Industrial hemp and alfalfa have been added to the annual crop health survey funded by the farmer-driven Northern New York Agricultural Development Program (NNYADP). Cornell Cooperative Extension (CCE) field crops specialists scouted fields on 30 regional farms in 2019 for early detection of disease in corn, soybean, alfalfa, and hemp crops. The results of crop surveys from 2013 through 2019 are posted on the NNYADP website at www.nnyagdev.org.
“This regional survey is a proactive and systematic way to alert growers to respond quickly to limit emerging and re-emerging plant diseases, to document trends, and to develop strategies to maintain crop health, sustainability, and the profit margin that is so narrow for growers,” says project leader and CCE Regional Field Crops Specialist Michael E. Hunter.
This NNYADP field crops survey, restarted in 2013, has traditionally focused on corn and soybean as foundational crops, grown as both livestock feed and cash crops, for the regional farming industry. Hunter says, “Alfalfa has been added to the survey as another essential dairy industry crop, and, with grower interest increasing in industrial hemp, we began scouting those plantings in 2019.”
Hunter and CCE Regional Field Crops and Soils Specialist Kitty O’Neil scout fields and send samples of plant tissue for diagnosis at the Bergstrom Pathology Lab at Cornell University in Ithaca, N.Y.
In 2019, the NNYADP crop health survey identified 13 crop diseases: 2 in corn, 7 in soybean, 2 in alfalfa, and 2 in industrial hemp.
Northern stem canker was identified in soybean but was not problematic in NNY in 2019. Hunter notes, “While there have been significant yield losses reported to this disease in Midwestern states, to date, no yield loss has yet been documented in New York State crops to northern stem canker.”|
Warm, wet weather conditions during podfill in 2019 fostered development of Cercospora leaf blight, non-yield limiting disease in soybean. Levels did not result in any rejection of loads shipped to market. Other soybean diseases identified in NNY in 2019 were downy mildew, white mold, frogeye leaf spot, anthracnose, and Septoria brown spot.

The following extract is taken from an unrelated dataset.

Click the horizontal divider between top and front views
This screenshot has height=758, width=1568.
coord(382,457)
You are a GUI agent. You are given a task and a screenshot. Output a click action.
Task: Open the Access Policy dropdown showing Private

The cool, wet spring of 2019 favored growth of Leptosphaerulina leaf spot and Stemphylium leaf spot in alfalfa crops; however, incidences were not severe nor widespread, and neither disease negatively impacted forage quality or overall crop yield.
White mold and Botrytis gray mold, common molds that can cause serious damage in industrial hemp grown in the field and in greenhouses, were seen in plantings of industrial hemp, an emerging crop in Northern New York.
FIrst-time confirmations of emerging diseases are added to state and national crop pathogen databases with field samples archived in the Cornell University Field Crop Pathogen Culture Collection. DNA sequences of any confirmed new pathogens are submitted to the National Institutes of Health Gen Bank genetic sequence database.
“This yearly scouting and diagnosis survey project adds data, distribution mapping, and trending to help growers adapt their strategies for maintaining crop health, preventing disease, and efficiently and cost-effectively treating issues locally, regionally, and statewide,” Hunter adds.
Funding for the Northern New York Agricultural Development Program is supported by the New York State Legislature and administered by the New York State Department of Agriculture and Markets.